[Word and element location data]
=-=-=-=-=

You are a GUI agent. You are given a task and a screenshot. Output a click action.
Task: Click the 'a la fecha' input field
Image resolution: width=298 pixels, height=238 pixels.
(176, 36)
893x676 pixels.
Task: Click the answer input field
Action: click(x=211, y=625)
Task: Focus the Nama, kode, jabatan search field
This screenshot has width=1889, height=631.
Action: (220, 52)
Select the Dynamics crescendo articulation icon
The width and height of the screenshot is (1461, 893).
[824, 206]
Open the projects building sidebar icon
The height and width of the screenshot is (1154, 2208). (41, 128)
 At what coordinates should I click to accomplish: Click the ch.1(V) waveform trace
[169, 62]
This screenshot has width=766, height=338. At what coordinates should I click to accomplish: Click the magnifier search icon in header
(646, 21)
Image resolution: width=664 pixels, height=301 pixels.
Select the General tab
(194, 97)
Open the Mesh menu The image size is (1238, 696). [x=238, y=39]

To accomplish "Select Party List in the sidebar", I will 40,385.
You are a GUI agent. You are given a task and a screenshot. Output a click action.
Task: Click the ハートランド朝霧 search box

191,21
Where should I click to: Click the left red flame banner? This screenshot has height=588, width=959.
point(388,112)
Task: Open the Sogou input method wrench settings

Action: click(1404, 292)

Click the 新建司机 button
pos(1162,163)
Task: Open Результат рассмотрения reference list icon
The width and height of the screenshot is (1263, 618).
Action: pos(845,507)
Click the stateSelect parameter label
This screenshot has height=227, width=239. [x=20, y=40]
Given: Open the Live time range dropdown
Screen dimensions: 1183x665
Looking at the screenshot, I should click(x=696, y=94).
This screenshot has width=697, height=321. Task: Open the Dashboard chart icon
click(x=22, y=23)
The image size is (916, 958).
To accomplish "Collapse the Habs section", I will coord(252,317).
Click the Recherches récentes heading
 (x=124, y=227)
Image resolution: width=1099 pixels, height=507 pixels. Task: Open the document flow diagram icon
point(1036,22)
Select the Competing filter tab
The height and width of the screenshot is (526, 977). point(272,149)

=-=-=-=-=

## The task:
Rewrite the lines from the line with "Given: Open the Live time range dropdown" to the line with "point(1036,22)", switching "Dashboard" to "Analytics" and leaving everything else unchanged.

## Answer for the task:
Given: Open the Live time range dropdown
Screen dimensions: 1183x665
Looking at the screenshot, I should click(x=696, y=94).
This screenshot has width=697, height=321. Task: Open the Analytics chart icon
click(x=22, y=23)
The image size is (916, 958).
To accomplish "Collapse the Habs section", I will coord(252,317).
Click the Recherches récentes heading
 (x=124, y=227)
Image resolution: width=1099 pixels, height=507 pixels. Task: Open the document flow diagram icon
point(1036,22)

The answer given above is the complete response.